In the records below, find the line with "The image size is (1400, 868)." and repeat it and every line after it, exactly, without any pictures.

--------

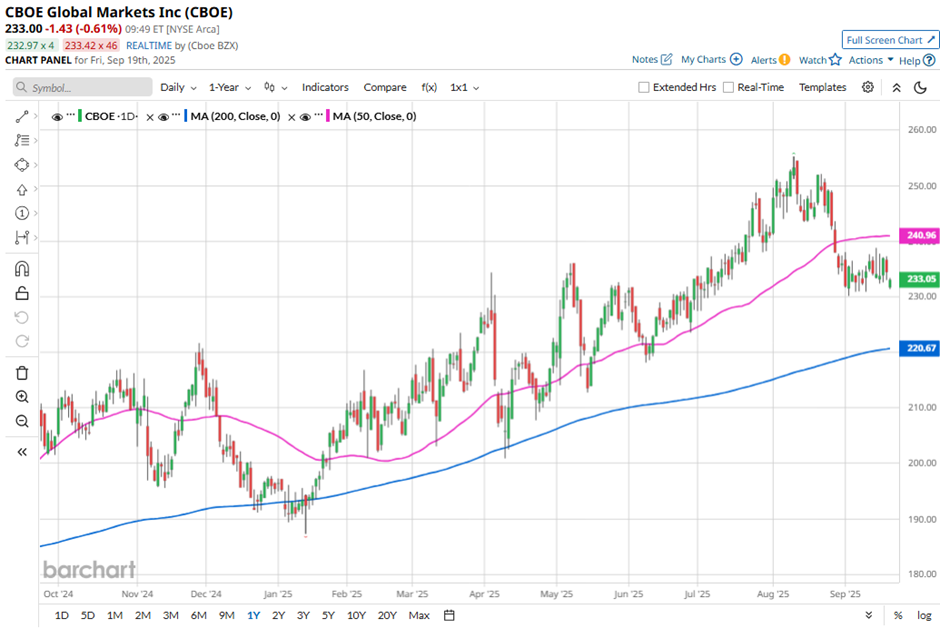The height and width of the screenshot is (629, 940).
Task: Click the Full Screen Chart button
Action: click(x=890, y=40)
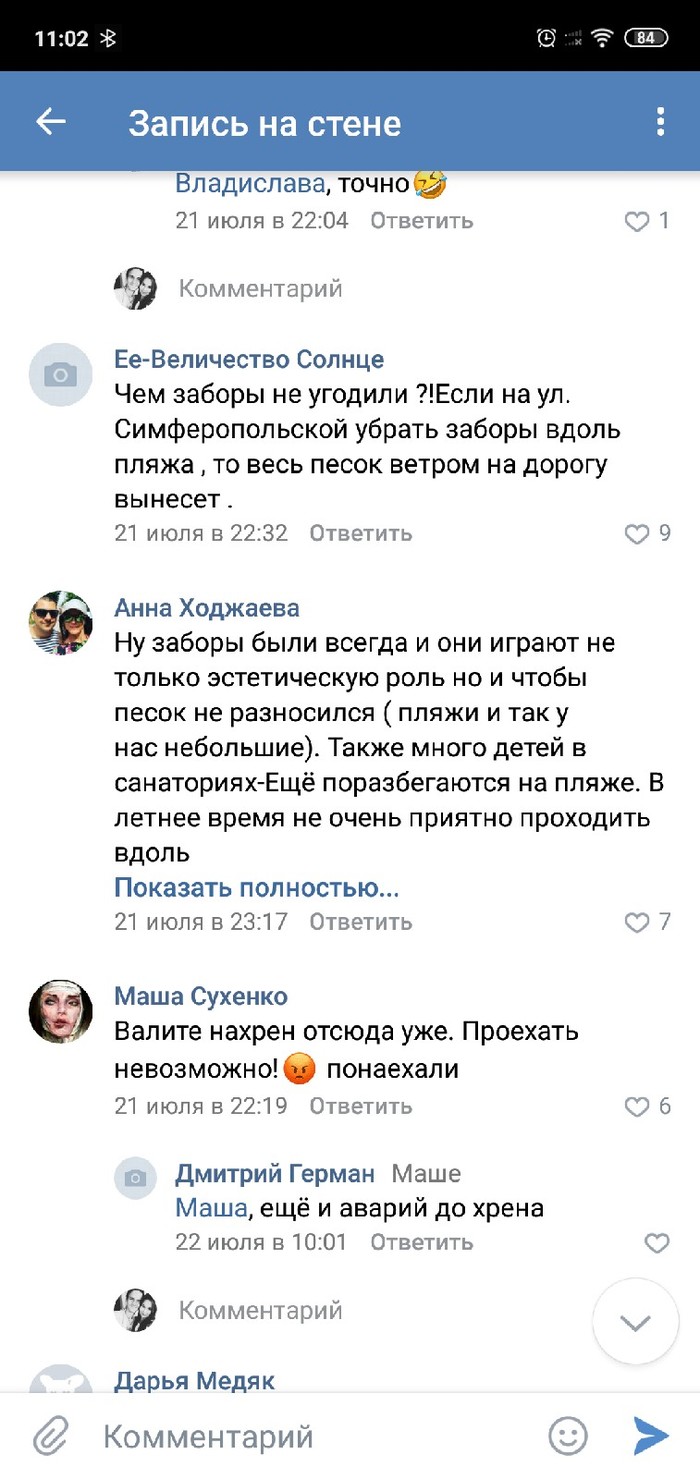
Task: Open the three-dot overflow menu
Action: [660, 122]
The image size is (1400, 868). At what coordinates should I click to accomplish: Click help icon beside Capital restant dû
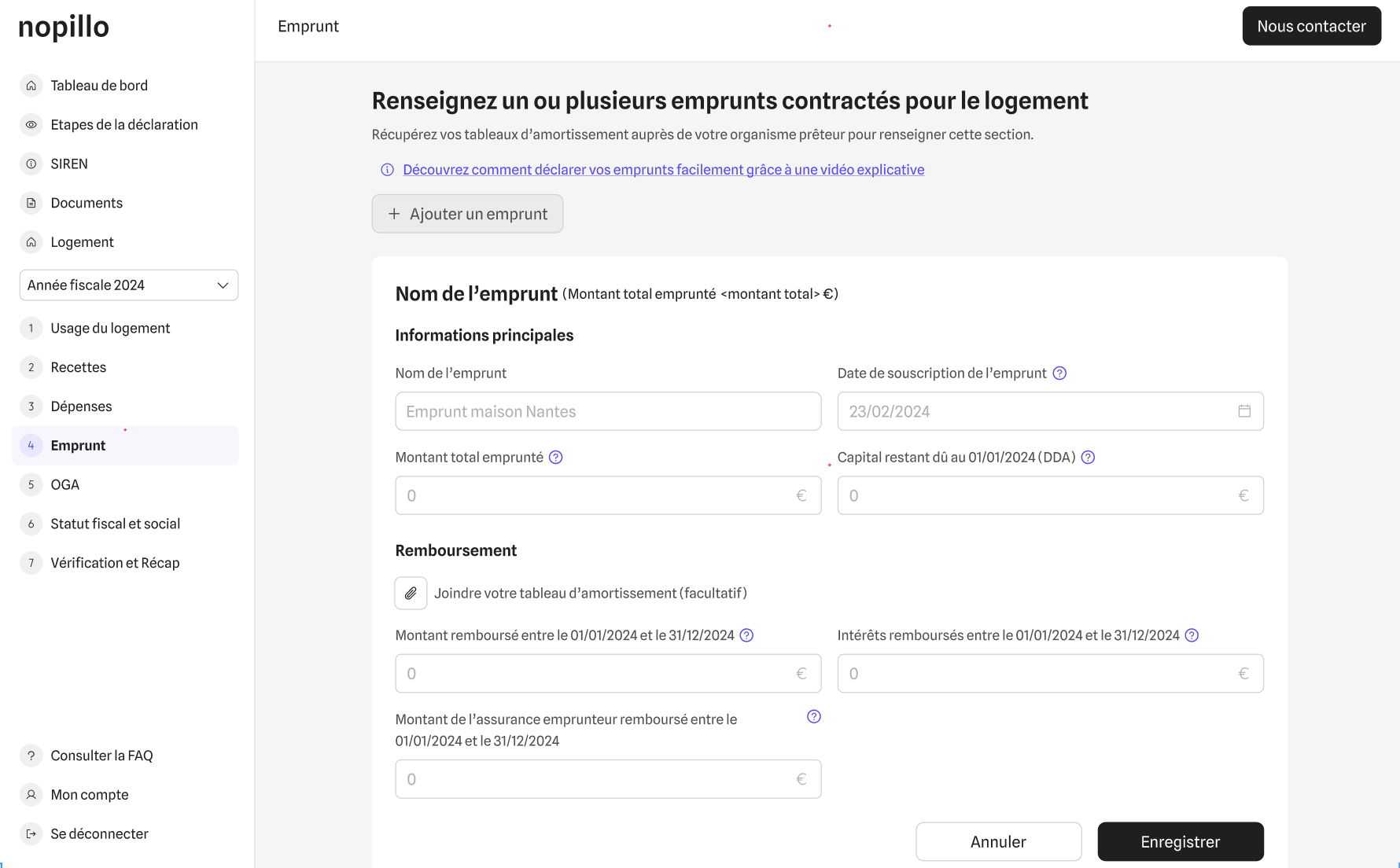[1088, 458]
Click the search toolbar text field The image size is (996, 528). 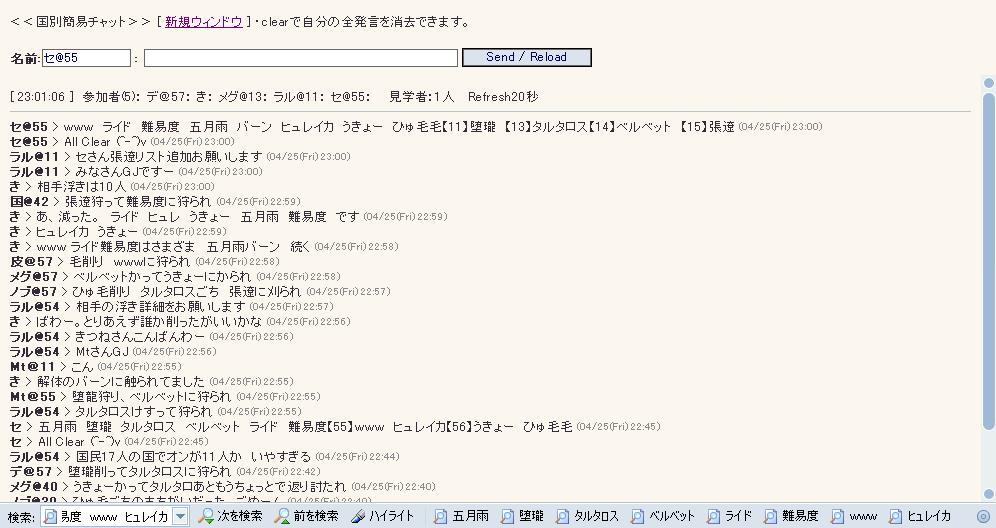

--------

▸ **Exercise solution**:
The image size is (1400, 868). At what coordinates should I click to accomplish: Click help icon beside Capital restant dû
[1088, 458]
Click the search toolbar text field The image size is (996, 528). 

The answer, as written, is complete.